Diffuse large B-cell lymphoma: therapeutic development based on clinical and biological heterogeneity

Abstract

Diffuse large B-cell lymphoma (DLBCL) is the most common non-Hodgkin lymphoma, and is regarded as a heterogeneous group of lymphomas in terms of morphologic, immunologic, and cytogenetic features. The current standard therapy for DLBCL is R-CHOP (rituximab, cyclophosphamide, doxorubicin, vincristine, and prednisone) therapy, which allows many patients to achieve disease cure. Despite recent progress in improving patient survival, 40% of DLBCL outcomes are still unsatisfactory. Gene expression profiling has been used to identify two distinct forms of DLBCL: the activated B-cell (ABC) subtype and the germinal center B-cell (GCB) subtype, which reflects normal B-cell differentiation. ABC DLBCL has been reported to show a more activated phenotype and a poorer prognosis than the GCB subtypes, with molecular diagnosis after R-CHOP therapy.

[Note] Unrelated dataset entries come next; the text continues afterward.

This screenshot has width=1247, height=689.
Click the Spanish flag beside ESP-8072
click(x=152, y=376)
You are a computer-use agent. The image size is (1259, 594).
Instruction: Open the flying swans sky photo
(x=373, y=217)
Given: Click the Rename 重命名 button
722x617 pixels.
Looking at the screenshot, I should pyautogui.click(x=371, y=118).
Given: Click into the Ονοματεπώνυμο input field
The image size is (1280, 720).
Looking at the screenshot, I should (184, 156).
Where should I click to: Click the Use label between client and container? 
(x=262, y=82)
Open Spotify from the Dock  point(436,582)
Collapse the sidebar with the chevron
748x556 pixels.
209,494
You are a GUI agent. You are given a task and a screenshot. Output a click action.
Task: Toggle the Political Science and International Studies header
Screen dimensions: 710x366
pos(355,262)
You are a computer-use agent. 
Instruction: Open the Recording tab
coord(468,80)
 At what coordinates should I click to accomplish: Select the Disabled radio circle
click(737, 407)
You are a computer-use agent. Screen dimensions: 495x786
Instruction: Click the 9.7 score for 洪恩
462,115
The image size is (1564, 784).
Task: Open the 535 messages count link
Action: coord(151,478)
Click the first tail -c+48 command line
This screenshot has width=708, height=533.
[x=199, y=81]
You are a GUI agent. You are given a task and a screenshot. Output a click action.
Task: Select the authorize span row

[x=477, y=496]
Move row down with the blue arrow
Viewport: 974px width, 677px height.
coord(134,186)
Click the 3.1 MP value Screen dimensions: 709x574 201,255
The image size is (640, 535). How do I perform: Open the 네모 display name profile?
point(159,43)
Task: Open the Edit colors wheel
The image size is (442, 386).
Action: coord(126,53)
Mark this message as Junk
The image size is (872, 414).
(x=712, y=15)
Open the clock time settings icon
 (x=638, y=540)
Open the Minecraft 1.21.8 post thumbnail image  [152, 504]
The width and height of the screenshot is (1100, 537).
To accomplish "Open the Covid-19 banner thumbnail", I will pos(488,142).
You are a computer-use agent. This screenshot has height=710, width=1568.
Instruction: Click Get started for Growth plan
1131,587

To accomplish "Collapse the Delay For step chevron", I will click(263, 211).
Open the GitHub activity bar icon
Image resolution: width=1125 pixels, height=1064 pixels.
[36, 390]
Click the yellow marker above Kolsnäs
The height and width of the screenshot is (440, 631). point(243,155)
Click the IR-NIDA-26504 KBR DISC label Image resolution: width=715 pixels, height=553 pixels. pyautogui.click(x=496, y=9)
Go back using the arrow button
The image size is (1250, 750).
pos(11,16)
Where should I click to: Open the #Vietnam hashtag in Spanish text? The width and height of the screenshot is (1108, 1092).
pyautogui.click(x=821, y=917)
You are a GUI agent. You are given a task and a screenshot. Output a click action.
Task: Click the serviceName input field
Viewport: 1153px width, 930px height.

Next generation sequencing identified unique oncogenic mechanisms and genetic complexity, which provided rational therapeutic targets. Recent studies suggest that patients with double-hit lymphoma, i.e., dual rearrangements of MYC and BCL2, have an extremely grim prognosis. Moreover, there are a number of biomarkers including CD5 and prognostic factors. Efforts to distinguish among these biomarkers will be crucial for devising individualized treatments in the future.